On that note, I thought I should make this official:
Climb the Rainbow is changing direction.
For the last three years, Climb the Rainbow has been a resource for domestic violence victims – challenging them to see their experience from new perspectives, encouraging them to leave disempowering relationships, and helping them recognise and break their negative patterns. I built this site with a single goal in mind: I wanted to help at least one other woman escape the hell I experienced, and I’ve done that now.

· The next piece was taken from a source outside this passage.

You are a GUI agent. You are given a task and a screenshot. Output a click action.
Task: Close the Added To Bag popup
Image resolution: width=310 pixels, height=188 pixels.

This blog has also been a cathartic release for me. Writing has been therapeutic and an integral part of tracking my emotional rebuilding process while I worked through the feelings of distress, shame, guilt, fear, and anger I felt at being abused. I cried as I built this site. I’ve cried as I’ve written many of the articles. I’ve cried with happiness, empathy, and relief whenever a woman has contacted me to say “Thank you – I’m out now”.
I’ve put my heart, soul, and tears into this blog, but I’ve realised writing specifically for domestic violence victims is no longer the most compatible path for me. Domestic violence victims see themselves and their relationships very differently to most people. It’s a foreign mindset; one that’s difficult to even comprehend unless you’re living the experience. A side-effect from my own healing is that I find it increasingly difficult to adopt that mindset to write and connect effectively with other victims, because I’m simply not in that place anymore. I’m not the same person as I was when this blog was born. I no longer feel defined by what happened to me.
I have shared everything I know about being a victim of domestic violence, and the time has now come for me to close the book on this chapter of my life and move forward. I will keep all of the domestic violence stories and information online as resources for those who need them, but it will no longer be my focus.
I love relationships and will continue blogging about them here, but relationships are so much more than being hurt and lists of things your partner shouldn’t be doing. Relationships are wonderful, growth-enhancing opportunities for connection and sharing love. That is what I want to share. I want to be pro-love rather than anti-abuse. Anti-abuse implies a dichotomy. Two sides that must fight and only one can prevail. But pro-love? Pro-love is for love. Not everyone can connect with the pain of abuse…but everyone can connect with the joy of Love.